Pandemic triggers greater focus on supply chain risks

supply chain risks

The supply chains in 40% of multinational corporations were unable to cope with the crisis created by the COVID-19 pandemic. This has dramatically changed attitudes to risk, according to a report titled ‘Real-time Intelligence and the Future of Supply Chains’ by the network-native digital services company Orange Business Services.

The research was conducted among 320 senior executives from multinationals in the manufacturing, transport and logistics sectors across 18 countries. Some 83% of the survey respondents say that, compared with 12 months ago, they are now more aware of supply chain risks such as raw material shortages, manufacturing shutdowns and transport blockages. The pandemic has made them realize they need more speed, agility and innovation to cope with change and safeguard their survival.

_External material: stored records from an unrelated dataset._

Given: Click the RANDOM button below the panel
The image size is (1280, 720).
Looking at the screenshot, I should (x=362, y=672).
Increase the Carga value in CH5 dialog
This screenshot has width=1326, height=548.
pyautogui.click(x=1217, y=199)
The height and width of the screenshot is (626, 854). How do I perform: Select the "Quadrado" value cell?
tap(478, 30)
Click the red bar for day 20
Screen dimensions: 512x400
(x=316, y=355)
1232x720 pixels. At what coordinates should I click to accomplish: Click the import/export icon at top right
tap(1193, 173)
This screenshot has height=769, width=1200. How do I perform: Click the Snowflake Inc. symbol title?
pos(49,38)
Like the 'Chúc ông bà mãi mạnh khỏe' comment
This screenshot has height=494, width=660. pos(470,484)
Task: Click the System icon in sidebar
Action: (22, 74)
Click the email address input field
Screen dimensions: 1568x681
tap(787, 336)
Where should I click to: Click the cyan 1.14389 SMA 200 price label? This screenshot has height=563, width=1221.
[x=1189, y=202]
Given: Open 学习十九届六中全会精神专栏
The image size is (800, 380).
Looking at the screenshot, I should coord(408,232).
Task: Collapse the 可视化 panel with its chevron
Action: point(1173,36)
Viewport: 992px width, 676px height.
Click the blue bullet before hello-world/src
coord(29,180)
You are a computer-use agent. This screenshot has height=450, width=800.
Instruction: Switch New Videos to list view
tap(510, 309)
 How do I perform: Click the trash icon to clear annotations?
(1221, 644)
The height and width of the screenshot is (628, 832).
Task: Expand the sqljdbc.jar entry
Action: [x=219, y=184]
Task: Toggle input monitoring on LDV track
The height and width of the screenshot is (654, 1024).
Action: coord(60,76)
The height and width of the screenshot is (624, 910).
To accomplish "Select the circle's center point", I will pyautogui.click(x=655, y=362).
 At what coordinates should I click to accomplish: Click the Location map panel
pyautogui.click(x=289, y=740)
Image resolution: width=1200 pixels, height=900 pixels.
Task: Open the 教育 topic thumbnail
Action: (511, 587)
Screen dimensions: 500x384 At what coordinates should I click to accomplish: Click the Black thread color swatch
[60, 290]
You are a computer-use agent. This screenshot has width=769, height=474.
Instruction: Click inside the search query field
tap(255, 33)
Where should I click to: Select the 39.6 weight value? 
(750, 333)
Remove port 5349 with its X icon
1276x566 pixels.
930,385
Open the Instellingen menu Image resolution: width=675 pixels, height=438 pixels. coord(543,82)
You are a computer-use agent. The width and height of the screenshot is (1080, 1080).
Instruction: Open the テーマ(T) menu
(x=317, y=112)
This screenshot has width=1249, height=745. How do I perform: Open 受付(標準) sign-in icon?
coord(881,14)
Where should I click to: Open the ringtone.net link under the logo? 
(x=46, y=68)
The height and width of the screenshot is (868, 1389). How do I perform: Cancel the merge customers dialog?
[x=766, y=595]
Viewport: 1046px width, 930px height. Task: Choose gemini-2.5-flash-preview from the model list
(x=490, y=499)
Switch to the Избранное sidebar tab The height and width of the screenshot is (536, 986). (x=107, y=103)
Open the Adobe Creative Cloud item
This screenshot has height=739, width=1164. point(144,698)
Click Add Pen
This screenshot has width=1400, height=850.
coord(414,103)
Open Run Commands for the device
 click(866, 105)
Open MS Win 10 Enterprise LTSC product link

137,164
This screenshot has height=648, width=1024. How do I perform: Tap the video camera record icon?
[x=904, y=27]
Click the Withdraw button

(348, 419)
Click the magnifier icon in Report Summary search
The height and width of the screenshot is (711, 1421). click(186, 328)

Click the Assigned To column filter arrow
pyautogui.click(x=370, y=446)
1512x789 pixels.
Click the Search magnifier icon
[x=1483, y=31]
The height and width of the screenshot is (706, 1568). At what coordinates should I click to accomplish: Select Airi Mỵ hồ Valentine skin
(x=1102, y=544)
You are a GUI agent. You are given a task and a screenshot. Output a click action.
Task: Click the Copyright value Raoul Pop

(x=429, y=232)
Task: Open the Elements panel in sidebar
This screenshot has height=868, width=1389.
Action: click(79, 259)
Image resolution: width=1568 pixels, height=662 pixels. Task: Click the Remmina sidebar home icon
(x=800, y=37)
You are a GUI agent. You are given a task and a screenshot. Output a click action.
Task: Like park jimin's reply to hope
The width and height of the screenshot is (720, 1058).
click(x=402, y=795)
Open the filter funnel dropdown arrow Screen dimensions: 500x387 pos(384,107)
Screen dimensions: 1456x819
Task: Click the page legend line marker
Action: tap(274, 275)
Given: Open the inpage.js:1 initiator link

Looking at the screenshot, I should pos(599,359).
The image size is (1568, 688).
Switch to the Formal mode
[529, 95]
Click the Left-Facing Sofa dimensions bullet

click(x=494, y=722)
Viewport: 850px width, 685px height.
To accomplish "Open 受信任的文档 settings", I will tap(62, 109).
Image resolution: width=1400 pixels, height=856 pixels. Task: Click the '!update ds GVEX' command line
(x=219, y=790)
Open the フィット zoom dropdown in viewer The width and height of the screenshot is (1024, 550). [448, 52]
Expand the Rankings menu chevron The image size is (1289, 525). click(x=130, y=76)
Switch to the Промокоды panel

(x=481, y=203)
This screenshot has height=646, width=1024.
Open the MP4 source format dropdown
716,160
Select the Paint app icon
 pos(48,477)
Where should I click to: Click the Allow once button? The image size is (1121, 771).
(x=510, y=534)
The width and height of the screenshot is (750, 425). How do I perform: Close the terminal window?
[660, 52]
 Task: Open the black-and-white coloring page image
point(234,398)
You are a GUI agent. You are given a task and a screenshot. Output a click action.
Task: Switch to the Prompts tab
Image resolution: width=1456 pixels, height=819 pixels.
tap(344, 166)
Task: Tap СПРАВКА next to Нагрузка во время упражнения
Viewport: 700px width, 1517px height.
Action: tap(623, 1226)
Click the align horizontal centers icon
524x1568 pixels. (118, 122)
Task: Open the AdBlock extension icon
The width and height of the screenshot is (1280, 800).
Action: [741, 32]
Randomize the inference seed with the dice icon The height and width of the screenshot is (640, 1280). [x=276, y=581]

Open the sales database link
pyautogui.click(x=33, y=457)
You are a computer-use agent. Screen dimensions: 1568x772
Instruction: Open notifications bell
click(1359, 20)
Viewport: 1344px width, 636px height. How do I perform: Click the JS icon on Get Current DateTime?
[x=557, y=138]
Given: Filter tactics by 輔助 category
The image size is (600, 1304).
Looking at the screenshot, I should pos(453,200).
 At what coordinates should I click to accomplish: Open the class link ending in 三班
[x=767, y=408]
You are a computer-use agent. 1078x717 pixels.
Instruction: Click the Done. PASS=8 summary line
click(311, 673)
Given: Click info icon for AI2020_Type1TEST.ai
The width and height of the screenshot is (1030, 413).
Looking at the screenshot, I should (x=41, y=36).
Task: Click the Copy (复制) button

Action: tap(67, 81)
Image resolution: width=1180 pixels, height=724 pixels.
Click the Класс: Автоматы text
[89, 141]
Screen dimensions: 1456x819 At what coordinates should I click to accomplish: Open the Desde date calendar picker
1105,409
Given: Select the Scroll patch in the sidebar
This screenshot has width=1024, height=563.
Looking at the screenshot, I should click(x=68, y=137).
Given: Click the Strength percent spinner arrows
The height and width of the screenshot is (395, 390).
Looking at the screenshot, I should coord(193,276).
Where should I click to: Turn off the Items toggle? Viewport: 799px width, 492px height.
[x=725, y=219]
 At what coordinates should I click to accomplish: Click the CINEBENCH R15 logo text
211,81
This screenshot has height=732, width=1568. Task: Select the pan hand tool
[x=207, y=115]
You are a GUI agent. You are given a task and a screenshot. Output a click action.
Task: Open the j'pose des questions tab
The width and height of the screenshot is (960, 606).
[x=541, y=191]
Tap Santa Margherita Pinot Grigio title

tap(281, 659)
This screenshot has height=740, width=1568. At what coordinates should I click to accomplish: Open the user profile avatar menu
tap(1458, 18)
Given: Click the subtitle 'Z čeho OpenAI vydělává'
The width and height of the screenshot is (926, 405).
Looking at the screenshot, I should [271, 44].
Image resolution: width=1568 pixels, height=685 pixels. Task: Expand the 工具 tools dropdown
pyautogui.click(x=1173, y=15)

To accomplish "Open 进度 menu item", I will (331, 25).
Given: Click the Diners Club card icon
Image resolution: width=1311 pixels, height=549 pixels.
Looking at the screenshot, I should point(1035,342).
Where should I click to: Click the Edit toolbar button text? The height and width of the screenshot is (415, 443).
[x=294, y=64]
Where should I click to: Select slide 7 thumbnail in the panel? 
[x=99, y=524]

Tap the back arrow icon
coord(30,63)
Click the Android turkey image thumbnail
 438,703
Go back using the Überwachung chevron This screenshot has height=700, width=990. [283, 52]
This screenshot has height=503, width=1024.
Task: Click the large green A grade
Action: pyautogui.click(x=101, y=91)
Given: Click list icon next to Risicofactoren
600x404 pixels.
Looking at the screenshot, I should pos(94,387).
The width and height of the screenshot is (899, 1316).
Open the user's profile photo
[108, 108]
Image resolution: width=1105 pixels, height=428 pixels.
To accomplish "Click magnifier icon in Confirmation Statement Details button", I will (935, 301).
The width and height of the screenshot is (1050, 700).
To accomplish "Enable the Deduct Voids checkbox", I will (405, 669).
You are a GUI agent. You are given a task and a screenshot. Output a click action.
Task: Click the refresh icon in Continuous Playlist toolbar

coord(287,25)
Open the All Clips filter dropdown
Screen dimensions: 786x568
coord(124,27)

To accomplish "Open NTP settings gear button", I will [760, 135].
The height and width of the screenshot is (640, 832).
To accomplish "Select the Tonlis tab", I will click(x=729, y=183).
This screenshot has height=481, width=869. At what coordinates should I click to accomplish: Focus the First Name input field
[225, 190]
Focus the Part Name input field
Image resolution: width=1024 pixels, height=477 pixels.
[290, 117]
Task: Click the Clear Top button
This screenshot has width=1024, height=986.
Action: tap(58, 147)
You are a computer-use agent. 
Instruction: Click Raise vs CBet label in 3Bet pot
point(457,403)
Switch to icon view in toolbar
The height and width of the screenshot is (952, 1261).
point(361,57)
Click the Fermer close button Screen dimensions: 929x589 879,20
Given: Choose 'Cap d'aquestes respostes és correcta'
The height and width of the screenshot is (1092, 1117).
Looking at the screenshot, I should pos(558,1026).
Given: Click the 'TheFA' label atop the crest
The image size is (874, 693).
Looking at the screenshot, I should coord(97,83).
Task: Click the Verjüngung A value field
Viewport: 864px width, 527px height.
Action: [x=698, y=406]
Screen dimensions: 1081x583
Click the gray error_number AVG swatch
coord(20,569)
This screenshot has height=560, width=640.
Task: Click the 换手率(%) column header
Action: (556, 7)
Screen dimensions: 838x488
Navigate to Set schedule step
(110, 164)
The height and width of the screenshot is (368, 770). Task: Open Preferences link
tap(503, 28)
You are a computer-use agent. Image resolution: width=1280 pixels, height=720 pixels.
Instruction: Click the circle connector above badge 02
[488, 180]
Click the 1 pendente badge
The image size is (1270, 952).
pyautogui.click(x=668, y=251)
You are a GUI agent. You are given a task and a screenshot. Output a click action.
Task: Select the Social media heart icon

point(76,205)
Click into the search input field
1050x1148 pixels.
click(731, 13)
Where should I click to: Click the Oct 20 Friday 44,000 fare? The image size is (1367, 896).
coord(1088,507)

Reinforcing the supply chain

According to two out of five respondents, their supply chain could not cope at the height of the crisis. Building resilience and sustainability into supply chains through digitalization and real-time data insights is clearly a priority for transformation strategies. Nearly eight out of ten respondents say they have accelerated their digital supply chain strategies. In addition, almost 50% of companies surveyed indicate they are now looking at overhauling their risk procurement and risk management strategies within the next two years.

Automation is set to increase in prominence to handle rapidly changing demand levels. Currently 42% of enterprises surveyed say they are using automation to manage risks, but this is set to double over the next two years. Technological enablers, including artificial intelligence (AI), cloud, 5G and big data analytics, will play ever-important roles in strengthening supply chains through enhanced planning and execution. Collecting and sharing real-time data will improve efficiencies and visibility across the entire supply chain, while supporting relationships between suppliers and manufacturers for smart decision-making.

Fragile ecosystems

“The global health emergency has made organizations accept the fragility of their ecosystems. Critical gaps must be plugged to ensure end-to-end visibility on a global scale and minimize the risk to the business,” comments Kristof Symons, Executive Vice President International at Orange Business Services. “Digital technologies and capabilities are the key in allowing enterprises and their partners to reimagine their supply chain securely.”

Reenergizing sustainability programmes

Although the crisis has pushed sustainability down the corporate agenda, 59% of survey respondents regard not running an ethical and sustainable business as a significant risk affecting their bottom line. Moving forward, 85% of respondents say their company is investing to become more sustainable. This includes new data collection technologies to give better insight into sustainability metrics and managing and controlling factors such as energy usage. “Smart factories can realize a 30% saving in energy costs, for example. Digitalization and data collection will be primary enablers to become more sustainable and save costs as well as the planet,” adds Symons.